Microbiome and the Immune Response
The human body has more microbial cells than human cells. These microbes are collectively known as the microbiome.Citation12-16 While the majority of these microbiota exist in the intestinal tract, there are microbes in other areas including the skin, airway, and genital tract.Citation17-19 In addition there is an extensive virome and mycobiome that are less well characterized, but likely play important roles in many aspects of human health.Citation20,21 Considerable research in recent years has revealed that the intestinal microbiome influences a wide variety of functions include the development of the immune system and regulation of the immune response. For example, germ-free mice or mice treated with antibiotics have defects in the immune response to infectious diseases. The innate immune response to influenza A virus was severely compromised in mice that had been depleted of bacteria by antibiotic treatment. When these mice had their microbiome restored, or their innate immune system stimulated their immune response recovered.Citation22 In addition the composition of the microbiome affects aspects of the adaptive immune system that are crucial to response to vaccines. This includes antibody diversification and B cell and T cell development.Citation11,23 The type of helper or regulatory T cell response is connected to changes in the microbiome.Citation23 Immediately after birth a baby begins to be populated with bacteria. This process is dynamic over the initial 6 months of life, but the microbiome becomes largely stable after this. Even if the microbiome is disrupted transiently it will repopulate itself largely as it was initially established.Citation14,24 The immune response and the mcirobiome develop in concert during these first few months.

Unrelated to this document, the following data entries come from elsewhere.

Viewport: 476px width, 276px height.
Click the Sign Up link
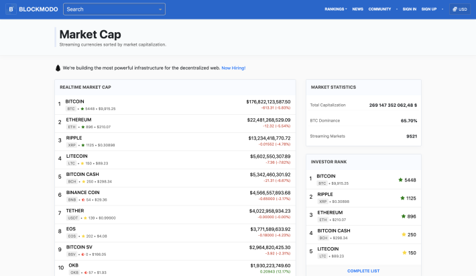click(429, 9)
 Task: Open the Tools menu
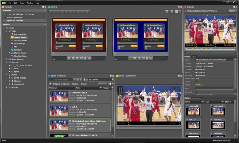click(x=22, y=3)
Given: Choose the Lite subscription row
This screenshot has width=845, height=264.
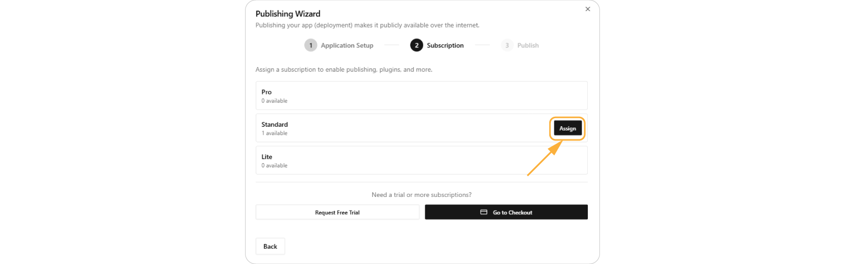Looking at the screenshot, I should [421, 161].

As many vaccinations are given early in life, the composition of this early microbiome potentially plays an important role in the response to vaccines.

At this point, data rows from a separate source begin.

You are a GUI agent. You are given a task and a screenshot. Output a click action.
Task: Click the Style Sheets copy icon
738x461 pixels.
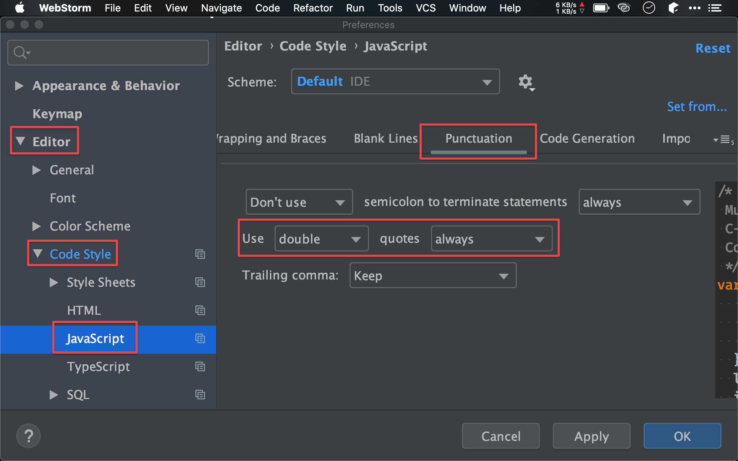(200, 282)
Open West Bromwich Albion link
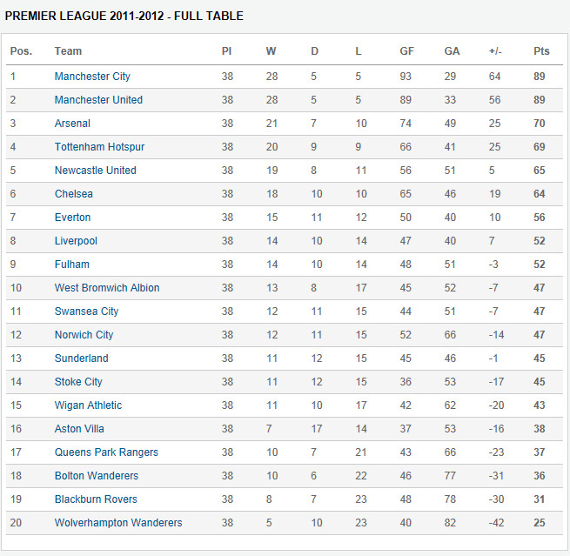The height and width of the screenshot is (556, 570). pyautogui.click(x=107, y=288)
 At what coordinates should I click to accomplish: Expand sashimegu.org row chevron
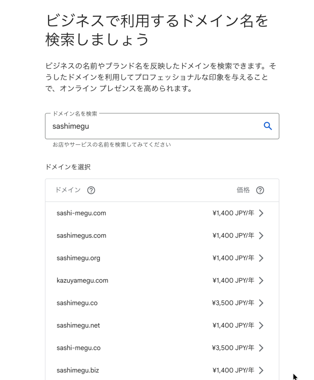[x=261, y=258]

New Potential Areas of Research
In order to understand what is clearly an important environmental factor in vaccine efficacy, we must explore the impact of the microbiome on the immune response to vaccines. Proposals for using a systems biology approach to investigate the diverse responses to vaccination include analysis of the microbiome as a factor in the response.Citation6 There is a clear potential intersection of intestinal microbiome research and vaccine responses with oral vaccines. The effect of intestinal infections on the efficacy of the oral polio vaccine has been investigated, but the impact of the intestinal microbiome on vaccine efficacy is not well studied. In addition, since changes in the microbiome impact many aspects of the immune response the efficacy of systemic vaccines will also be affected by microbiome changes. Using germ-free or antibiotic treated animal models the impact of microbiome changes on vaccination can be studied. This could also be examined by correlating serocoversion rates with childhood antibiotic use. This research will enable us to direct the timing of vaccine administration, and avoid proximity to antibiotic administration if necessary. In addition new vaccine technology includes respiratory vaccines (nasal mist), and intradermal vaccines. These new areas of vaccination will require a deeper understanding of the microbes that make up these areas. Extra-intestinal microbiomes, such as the airway and the skin are relatively new areas of interest. Very little is known about the impact of these microbiomes on the development of the immune system and response to infections. Increased understanding of the interaction of these location-specific microbiomes with cells of the immune system will expand our understanding of the immune response to vaccination. Most vaccines are given in early childhood while both the microbiome and the immune system are developing. Careful attention should be given to understanding how the early microbiome affects vaccination, and how vaccination may influence the development of the early microbiome.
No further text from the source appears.